-------- Provided entries --------
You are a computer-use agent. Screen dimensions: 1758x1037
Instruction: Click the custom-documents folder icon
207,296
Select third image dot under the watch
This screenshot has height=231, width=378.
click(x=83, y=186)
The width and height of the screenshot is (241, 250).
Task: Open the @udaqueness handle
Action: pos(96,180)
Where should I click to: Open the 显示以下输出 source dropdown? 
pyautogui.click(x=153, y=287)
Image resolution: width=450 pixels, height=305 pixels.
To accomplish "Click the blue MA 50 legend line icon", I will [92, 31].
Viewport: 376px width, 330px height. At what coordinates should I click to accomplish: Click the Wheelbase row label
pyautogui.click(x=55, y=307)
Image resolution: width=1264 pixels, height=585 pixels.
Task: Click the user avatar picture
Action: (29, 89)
--------
-------- Provided entries --------
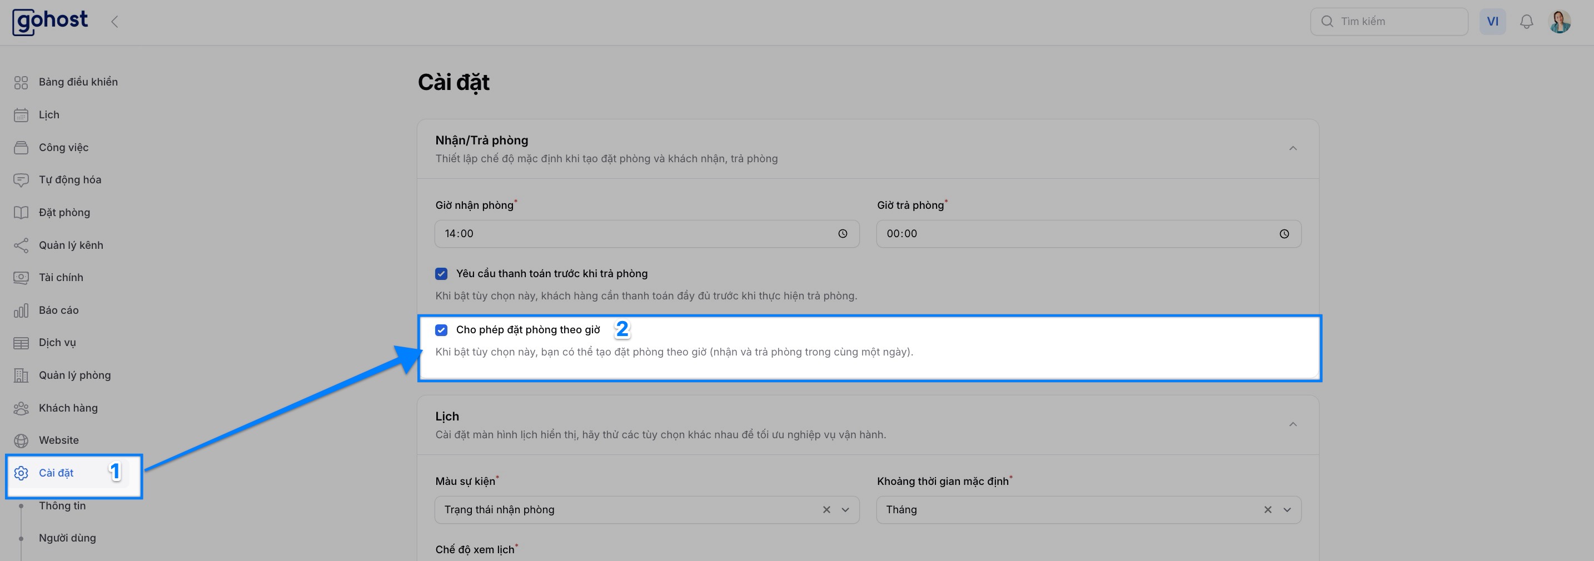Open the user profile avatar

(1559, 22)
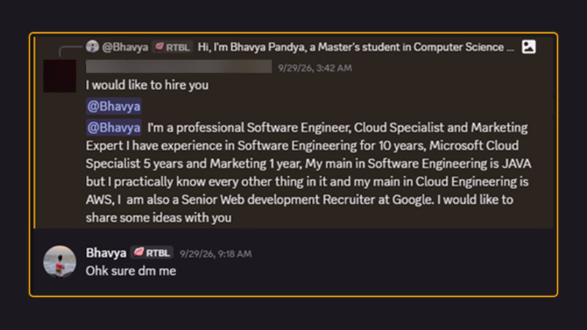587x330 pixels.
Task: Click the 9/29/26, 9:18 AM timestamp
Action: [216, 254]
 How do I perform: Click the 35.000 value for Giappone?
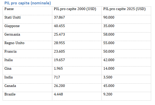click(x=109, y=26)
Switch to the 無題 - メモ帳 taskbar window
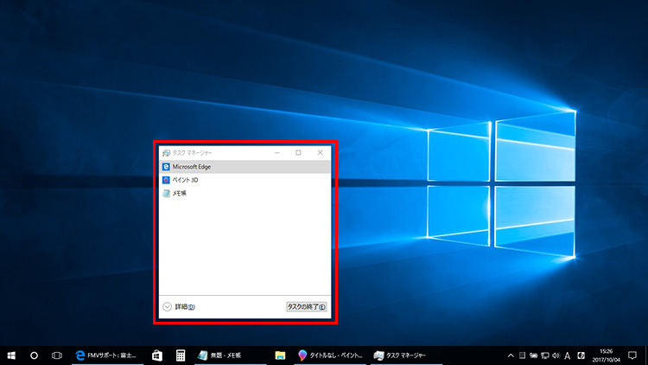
--------
◆ Aim of the exercise: Rewrite the records from the line containing "Open the user profile avatar" through the line containing "Switch to the 無題 - メモ帳 taskbar window", replacing "perform" with "carry out" and keeping everything else the same. Leave the pictures out of your answer.

◆ Solution for this exercise:
Open the user profile avatar

(1559, 22)
587x330 pixels.
Task: Click the 9/29/26, 9:18 AM timestamp
Action: [216, 254]
 How do I carry out: Click the 35.000 value for Giappone?
click(x=109, y=26)
Switch to the 無題 - メモ帳 taskbar window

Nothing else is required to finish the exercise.